__TEXT__.
* * * *

His memoir of the war, Walking the Tiger’s Path, has just been published. It is a vivid account of his journey from the razor wire of the war to his meetings with Sakyong Mipham Rinpoche, Pema Chodron and the very different world of Shambhala.

“How do you convince a group of people that just had their good friends blown to pieces that the answer is love and compassion?” he first asked in a series of letters he wrote to Margot Newman, a Shambhalian who helped found the Ratna Peace Initiative’s Veterans Peace of Mind Project. It was through her that Sergeant Kendel came into contact with Shambhala and was encouraged to write his memoir, published by Tendril Press.

“Amid the chaos and horror of war, this soldier has discovered a profound truth: if we want suffering to lessen, the first step is learning that keeping the cycle of aggression going doesn’t help,” says Acharya Ani Pema Chodron in her testament to his experience.

On his return from Iraq, Sergeant Kendel attended a program led by Sakyong Mipham Rinpoche at Shambhala Mountain Center. The description of their poignant meeting is one of the most moving passages in the book.

Sergeant Kendel was wearing a bracelet with the names of the first four of his comrades who been killed in Iraq. During a morning meditation session at the Sakyong’s program, he decided he would offer his bracelet to him. “It would honor them”, he writes, “but it was equally important to let them go, not from my heart or my memory, but I had to move on.”

* * * *

__GIVEN MATERIAL__.
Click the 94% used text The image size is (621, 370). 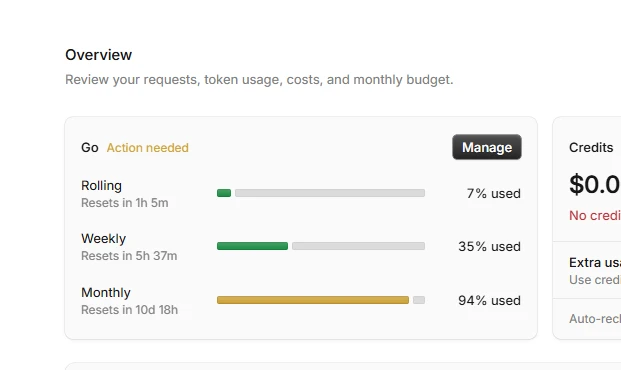pos(490,300)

* * * *

__EXERCISE A__. In the text about Sergeant Kendel's memoir, which press published Walking the Tiger's Path?
__EXERCISE B__. Reproduce the stretch of the text about Sergeant Kendel's memoir from "His memoir of" through "world of Shambhala.".

__WORKED ANSWER A__. Tendril Press

__WORKED ANSWER B__.
His memoir of the war, Walking the Tiger’s Path, has just been published. It is a vivid account of his journey from the razor wire of the war to his meetings with Sakyong Mipham Rinpoche, Pema Chodron and the very different world of Shambhala.